Ils sont nés la même année. En 1973 paraissaient Le guide du routard, signé par un étudiant breton nommé Philippe Gloaguen, et Across Asia on the cheap (NDLR : Traverser l’Asie sans un sou), du jeune couple anglo-irlandais Tony et Maureen Wheeler, les fondateurs, en Australie, de Lonely Planet. Alors, ne leur parlez pas de match ou même de concurrence : ces deux collections iconiques cohabitent pacifiquement sur les rayons des libraires depuis cinquante-deux ans. Dans son bureau aux murs tapissés de guides maison, Philippe Gloaguen l’annonce d’emblée : “Je suis très ami avec les Wheeler, ils m’ont invité au cinquantième anniversaire de Lonely Planet.”
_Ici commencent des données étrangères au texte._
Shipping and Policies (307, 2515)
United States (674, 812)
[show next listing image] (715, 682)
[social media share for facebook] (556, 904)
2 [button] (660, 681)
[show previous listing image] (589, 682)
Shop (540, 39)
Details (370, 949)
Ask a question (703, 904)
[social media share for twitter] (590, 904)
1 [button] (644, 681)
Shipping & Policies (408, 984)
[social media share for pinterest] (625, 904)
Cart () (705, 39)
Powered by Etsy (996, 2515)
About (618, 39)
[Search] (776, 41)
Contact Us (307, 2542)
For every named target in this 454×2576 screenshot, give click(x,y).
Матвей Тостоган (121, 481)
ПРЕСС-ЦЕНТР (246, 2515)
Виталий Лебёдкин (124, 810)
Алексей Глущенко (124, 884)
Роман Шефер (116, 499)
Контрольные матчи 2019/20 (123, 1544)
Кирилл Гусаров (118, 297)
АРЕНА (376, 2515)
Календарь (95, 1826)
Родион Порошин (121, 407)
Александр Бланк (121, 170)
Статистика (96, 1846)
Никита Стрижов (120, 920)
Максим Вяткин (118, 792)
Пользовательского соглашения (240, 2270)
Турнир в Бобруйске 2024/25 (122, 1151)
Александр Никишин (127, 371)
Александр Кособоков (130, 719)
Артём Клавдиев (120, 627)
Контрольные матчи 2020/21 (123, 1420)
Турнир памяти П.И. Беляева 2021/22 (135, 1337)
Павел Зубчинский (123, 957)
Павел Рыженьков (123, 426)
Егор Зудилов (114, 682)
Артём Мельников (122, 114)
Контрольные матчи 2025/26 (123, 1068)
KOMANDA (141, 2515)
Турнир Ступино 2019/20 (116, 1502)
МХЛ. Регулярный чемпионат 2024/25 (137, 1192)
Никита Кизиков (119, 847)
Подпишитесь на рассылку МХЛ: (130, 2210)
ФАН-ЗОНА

Une jolie histoire a soudé leur complicité. Voilà vingt ans, le trio a obtenu la libération d’une infirmière française injustement accusée de trafic de drogue en Thaïlande. L’hôtelier français qui l’avait accablée dans un premier temps a subitement modifié son témoignage. Explication de ce soudain revirement : “On s’était mis d’accord avec Tony pour démolir la réputation de son établissement”, raconte le papa du Routard, 73 ans et l’oeil malicieux.
Sept Routard et deux Lonely Planet dans le Top 10 des ventes 2024
Le Routard et Lonely Planet, c’est un peu chacun son chemin, chacun ses lecteurs. Au premier, édité par Hachette Tourisme, 30% du marché français qu’il domine de la tête et des épaules. Consécration nationale pour Le Routard et son effigie au sac à dos en forme de globe terrestre : le film éponyme de Philippe Mechelen, sorti cette année, dans lequel Philippe Gloaguen joue (brièvement) son propre rôle. “Une promo gigantesque !” se réjouit-il.
Dans le Top 10 des ventes 2024, derrière l’inamovible Guide Michelin rouge, figurent sept livres estampillés Routard et deux Lonely Planet. À ce dernier, racheté en 2020 à BBC Worldwide par le groupe de média américain Red Ventures, 20% de l’Hexagone tout de même, mais, surtout, le grand large. “Plus internationaux, nous proposons toutes les destinations. Et nous sommes le leader des destinations longue distance, avec un gros point fort en Asie, sur le Vietnam, le Cambodge et la Chine notamment”, insiste Dominique Bovet, directeur éditorial de Lonely Planet. Ses ouvrages au sobre cercle bleu sont les préférés des Américains, des Australiens et des Britanniques. Edi8, filiale du groupe d’édition Editis, détient depuis 2019 la licence exclusive pour la France et les pays francophones.
Situation géopolitique anxiogène et conjoncture morose
Après deux belles années post-Covid, les deux marques sont confrontées à une conjoncture morose. L’an dernier, selon l’institut GfK, les Français ont acheté cinq millions de guides de voyage, soit 6% de moins que l’année précédente. Résultat : un chiffre d’affaires de 95 millions d’euros, en recul de 3% - dont 35 millions pour le Routard et 19 millions pour Lonely Planet.
“La situation géopolitique et économique est anxiogène, analyse Dominique Bovet. Les consommateurs sont très prudents sur les voyages, poste de dépense qu’il est facile de réduire. En prime, les blogs, les réseaux sociaux et, désormais, l’intelligence artificielle générative modifient leurs pratiques.” Les deux collections explorent de nouveaux marchés : les beaux livres et les guides pour enfants avec Mission Routard et Mon premier guide.
"Nous travaillons de la même manière"
Les guides Lonely Planet sont handicapés par leur prix, sensiblement plus élevé - de 20 à 30€, quand les productions du Routard se vendent entre 15 à 18€. La contrepartie d’un papier plus élégant, de photos plus nombreuses et d’un nombre de pages plus élevé. Les mises à jour, coûteuses, sont moins fréquentes, tous les deux ans pour les destinations les plus populaires, trois pour les autres. Le Routard, lui, remet ses productions à plat tous les ans ou tous les dix-huit mois. “Nous travaillons de la même manière, indique Philippe Gloaguen. Nous voyageons anonymement et nous payons nos factures d’hôtel et de restaurant.”
En revanche, le ton n’a rien à voir. Factuel et objectif côté Lonely Planet, il se revendique narquois et léger dans les pages du Routard où le mot le plus utilisé est “sympa”. Chacun ses goûts. Chacun ses fans.